From the entries that follow, copy each line containing the word "will".

Top of EXERCISE MATERIALS

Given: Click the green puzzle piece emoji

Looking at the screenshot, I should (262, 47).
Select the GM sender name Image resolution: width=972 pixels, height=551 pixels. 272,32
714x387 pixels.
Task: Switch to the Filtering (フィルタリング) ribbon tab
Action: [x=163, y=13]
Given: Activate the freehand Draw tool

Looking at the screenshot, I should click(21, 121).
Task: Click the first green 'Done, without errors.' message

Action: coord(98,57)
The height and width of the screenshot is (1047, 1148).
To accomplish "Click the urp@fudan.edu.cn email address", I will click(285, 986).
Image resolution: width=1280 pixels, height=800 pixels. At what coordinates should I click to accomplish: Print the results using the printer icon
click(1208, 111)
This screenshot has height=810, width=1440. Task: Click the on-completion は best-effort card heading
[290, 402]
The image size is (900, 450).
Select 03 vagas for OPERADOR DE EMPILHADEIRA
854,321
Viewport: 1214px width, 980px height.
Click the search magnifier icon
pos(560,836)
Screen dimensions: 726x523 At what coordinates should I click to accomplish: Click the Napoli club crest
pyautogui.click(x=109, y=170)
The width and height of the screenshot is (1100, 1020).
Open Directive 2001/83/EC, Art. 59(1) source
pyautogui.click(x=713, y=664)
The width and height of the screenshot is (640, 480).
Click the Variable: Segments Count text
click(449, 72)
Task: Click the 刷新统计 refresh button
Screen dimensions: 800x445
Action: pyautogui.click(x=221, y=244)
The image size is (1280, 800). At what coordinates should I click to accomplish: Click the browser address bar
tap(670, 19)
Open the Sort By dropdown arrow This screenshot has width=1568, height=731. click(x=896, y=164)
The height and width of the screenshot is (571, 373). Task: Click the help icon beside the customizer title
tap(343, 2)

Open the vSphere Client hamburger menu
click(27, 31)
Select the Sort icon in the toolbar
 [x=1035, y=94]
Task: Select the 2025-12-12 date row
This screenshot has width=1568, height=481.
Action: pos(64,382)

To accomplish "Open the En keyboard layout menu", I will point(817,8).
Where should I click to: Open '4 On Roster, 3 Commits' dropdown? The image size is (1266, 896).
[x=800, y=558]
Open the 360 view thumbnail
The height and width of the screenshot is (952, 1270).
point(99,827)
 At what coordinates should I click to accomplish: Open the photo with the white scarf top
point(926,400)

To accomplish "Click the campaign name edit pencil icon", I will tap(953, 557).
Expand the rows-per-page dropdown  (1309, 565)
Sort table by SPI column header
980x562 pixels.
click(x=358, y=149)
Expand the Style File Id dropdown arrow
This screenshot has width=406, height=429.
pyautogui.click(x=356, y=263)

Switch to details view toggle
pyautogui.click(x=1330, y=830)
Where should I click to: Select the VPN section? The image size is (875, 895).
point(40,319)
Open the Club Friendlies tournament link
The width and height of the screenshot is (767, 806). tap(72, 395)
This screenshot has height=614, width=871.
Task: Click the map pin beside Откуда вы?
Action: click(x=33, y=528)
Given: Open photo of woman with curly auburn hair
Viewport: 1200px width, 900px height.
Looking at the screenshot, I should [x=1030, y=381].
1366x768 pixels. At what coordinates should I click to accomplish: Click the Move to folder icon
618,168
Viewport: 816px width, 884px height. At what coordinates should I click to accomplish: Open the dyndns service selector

Bottom of EXERCISE MATERIALS

_EXPECTED ANSWER_
To accomplish "Click the urp@fudan.edu.cn email address", I will click(285, 986).
To accomplish "Open the En keyboard layout menu", I will point(817,8).
To accomplish "Click the campaign name edit pencil icon", I will tap(953, 557).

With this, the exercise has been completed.